Problem description »
When you reach the line with "Task: Click the info icon beside Set Money" in the data below, begin printing lines exactly, and stop once the line with "The image size is (1024, 583)." has been printed.

Data for the task »

+ + +

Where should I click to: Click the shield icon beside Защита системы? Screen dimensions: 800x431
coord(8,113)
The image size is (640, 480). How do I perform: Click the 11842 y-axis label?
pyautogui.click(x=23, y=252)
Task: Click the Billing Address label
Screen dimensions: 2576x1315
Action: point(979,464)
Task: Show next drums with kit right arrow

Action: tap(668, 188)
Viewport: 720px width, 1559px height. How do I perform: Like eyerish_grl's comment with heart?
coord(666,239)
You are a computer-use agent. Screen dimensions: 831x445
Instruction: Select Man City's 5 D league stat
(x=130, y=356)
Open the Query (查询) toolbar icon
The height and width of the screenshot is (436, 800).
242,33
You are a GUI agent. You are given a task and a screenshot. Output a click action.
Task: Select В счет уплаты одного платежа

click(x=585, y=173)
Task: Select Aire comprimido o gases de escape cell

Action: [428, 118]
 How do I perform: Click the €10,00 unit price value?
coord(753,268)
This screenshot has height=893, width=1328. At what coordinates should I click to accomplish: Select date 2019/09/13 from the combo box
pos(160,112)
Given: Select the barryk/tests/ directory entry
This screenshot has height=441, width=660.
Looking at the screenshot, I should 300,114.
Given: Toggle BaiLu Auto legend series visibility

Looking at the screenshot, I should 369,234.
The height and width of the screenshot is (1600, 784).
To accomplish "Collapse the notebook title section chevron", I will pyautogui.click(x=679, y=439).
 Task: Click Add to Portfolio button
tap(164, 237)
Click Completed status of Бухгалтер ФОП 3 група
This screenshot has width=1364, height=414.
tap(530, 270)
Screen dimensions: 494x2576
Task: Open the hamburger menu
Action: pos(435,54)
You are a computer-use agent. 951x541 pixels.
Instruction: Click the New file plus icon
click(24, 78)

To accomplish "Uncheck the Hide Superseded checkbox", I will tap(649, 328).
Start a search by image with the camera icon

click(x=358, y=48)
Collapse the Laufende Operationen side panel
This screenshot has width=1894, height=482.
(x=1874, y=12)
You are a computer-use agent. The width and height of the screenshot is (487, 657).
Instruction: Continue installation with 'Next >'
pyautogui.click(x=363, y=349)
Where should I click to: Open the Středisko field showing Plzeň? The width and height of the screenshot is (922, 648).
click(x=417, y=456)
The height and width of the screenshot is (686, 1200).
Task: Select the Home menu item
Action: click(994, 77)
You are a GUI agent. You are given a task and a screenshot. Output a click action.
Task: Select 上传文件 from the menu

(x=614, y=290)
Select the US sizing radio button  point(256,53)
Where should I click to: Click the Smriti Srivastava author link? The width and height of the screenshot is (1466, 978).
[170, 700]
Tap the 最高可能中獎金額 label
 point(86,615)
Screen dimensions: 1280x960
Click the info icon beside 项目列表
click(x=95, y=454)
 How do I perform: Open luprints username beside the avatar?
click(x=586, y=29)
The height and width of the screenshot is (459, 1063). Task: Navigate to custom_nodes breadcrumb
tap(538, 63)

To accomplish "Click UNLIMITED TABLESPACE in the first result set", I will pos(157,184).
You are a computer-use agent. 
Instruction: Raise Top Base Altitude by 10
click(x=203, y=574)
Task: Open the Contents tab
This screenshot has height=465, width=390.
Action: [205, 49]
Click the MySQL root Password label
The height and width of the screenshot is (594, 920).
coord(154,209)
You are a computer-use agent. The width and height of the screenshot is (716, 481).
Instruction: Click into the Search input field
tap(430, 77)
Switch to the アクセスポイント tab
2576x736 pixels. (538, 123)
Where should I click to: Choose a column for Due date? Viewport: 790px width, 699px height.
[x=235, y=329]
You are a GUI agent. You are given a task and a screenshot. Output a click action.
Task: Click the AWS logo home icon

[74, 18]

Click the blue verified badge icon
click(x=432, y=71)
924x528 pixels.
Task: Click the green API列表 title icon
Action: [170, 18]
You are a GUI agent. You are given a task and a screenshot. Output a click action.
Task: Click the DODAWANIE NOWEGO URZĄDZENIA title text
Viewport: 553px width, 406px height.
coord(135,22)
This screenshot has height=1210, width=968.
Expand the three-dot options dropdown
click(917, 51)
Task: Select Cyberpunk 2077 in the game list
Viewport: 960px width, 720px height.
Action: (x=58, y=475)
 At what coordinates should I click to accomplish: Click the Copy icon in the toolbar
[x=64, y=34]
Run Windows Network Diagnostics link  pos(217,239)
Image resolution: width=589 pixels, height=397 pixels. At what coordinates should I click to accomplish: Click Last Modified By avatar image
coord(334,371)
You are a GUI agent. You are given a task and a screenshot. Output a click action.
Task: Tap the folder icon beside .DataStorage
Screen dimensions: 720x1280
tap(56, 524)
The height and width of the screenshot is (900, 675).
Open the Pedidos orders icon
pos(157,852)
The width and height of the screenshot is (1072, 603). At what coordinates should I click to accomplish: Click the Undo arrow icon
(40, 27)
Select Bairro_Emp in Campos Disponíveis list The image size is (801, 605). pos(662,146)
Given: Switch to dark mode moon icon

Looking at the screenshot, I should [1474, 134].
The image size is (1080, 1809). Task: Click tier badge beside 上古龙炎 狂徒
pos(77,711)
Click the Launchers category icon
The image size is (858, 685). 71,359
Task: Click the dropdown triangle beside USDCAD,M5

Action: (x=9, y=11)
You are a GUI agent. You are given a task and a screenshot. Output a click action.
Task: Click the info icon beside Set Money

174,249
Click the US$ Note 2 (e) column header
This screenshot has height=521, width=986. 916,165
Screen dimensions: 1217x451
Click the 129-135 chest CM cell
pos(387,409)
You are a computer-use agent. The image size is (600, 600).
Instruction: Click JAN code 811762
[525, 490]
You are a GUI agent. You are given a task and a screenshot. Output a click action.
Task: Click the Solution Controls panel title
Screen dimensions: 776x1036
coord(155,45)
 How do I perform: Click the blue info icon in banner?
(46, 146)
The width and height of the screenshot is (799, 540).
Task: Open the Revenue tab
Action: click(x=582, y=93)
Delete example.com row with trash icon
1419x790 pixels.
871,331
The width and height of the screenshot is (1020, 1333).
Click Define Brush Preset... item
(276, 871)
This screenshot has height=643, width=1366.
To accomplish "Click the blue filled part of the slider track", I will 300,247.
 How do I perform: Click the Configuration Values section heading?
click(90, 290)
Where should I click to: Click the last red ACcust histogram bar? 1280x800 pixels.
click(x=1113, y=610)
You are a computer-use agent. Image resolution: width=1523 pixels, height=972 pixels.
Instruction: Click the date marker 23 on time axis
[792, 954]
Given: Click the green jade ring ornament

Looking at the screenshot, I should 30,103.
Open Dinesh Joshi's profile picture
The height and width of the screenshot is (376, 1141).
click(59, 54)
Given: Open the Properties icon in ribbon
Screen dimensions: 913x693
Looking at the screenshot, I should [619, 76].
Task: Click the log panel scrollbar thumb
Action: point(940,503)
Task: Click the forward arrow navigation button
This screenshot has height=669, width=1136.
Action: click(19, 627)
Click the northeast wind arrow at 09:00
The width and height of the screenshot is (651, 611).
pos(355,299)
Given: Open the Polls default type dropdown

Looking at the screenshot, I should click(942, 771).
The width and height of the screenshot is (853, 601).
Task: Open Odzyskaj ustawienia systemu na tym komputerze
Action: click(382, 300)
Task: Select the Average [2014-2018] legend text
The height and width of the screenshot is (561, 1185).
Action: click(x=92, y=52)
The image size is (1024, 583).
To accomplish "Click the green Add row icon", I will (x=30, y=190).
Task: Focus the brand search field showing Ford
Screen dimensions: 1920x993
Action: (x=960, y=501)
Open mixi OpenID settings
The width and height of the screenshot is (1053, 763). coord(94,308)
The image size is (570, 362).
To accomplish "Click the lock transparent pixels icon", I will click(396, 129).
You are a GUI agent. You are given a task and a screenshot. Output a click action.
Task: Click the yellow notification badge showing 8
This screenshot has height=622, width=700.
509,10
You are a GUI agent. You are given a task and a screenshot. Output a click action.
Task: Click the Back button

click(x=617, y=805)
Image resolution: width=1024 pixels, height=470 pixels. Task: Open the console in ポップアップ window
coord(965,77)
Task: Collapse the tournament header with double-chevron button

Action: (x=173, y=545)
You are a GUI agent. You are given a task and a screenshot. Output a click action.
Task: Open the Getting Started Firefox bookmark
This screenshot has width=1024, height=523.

+ + +

Task solution »
Task: Click the info icon beside Set Money

174,249
Click the US$ Note 2 (e) column header
This screenshot has height=521, width=986. 916,165
Screen dimensions: 1217x451
Click the 129-135 chest CM cell
pos(387,409)
You are a computer-use agent. The image size is (600, 600).
Instruction: Click JAN code 811762
[525, 490]
You are a GUI agent. You are given a task and a screenshot. Output a click action.
Task: Click the Solution Controls panel title
Screen dimensions: 776x1036
coord(155,45)
 How do I perform: Click the blue info icon in banner?
(46, 146)
The width and height of the screenshot is (799, 540).
Task: Open the Revenue tab
Action: click(x=582, y=93)
Delete example.com row with trash icon
1419x790 pixels.
871,331
The width and height of the screenshot is (1020, 1333).
Click Define Brush Preset... item
(276, 871)
This screenshot has height=643, width=1366.
To accomplish "Click the blue filled part of the slider track", I will 300,247.
 How do I perform: Click the Configuration Values section heading?
click(90, 290)
Where should I click to: Click the last red ACcust histogram bar? 1280x800 pixels.
click(x=1113, y=610)
You are a computer-use agent. Image resolution: width=1523 pixels, height=972 pixels.
Instruction: Click the date marker 23 on time axis
[792, 954]
Given: Click the green jade ring ornament

Looking at the screenshot, I should 30,103.
Open Dinesh Joshi's profile picture
The height and width of the screenshot is (376, 1141).
click(59, 54)
Given: Open the Properties icon in ribbon
Screen dimensions: 913x693
Looking at the screenshot, I should [619, 76].
Task: Click the log panel scrollbar thumb
Action: point(940,503)
Task: Click the forward arrow navigation button
This screenshot has height=669, width=1136.
Action: click(19, 627)
Click the northeast wind arrow at 09:00
The width and height of the screenshot is (651, 611).
pos(355,299)
Given: Open the Polls default type dropdown

Looking at the screenshot, I should click(942, 771).
The width and height of the screenshot is (853, 601).
Task: Open Odzyskaj ustawienia systemu na tym komputerze
Action: click(382, 300)
Task: Select the Average [2014-2018] legend text
The height and width of the screenshot is (561, 1185).
Action: click(x=92, y=52)
The image size is (1024, 583).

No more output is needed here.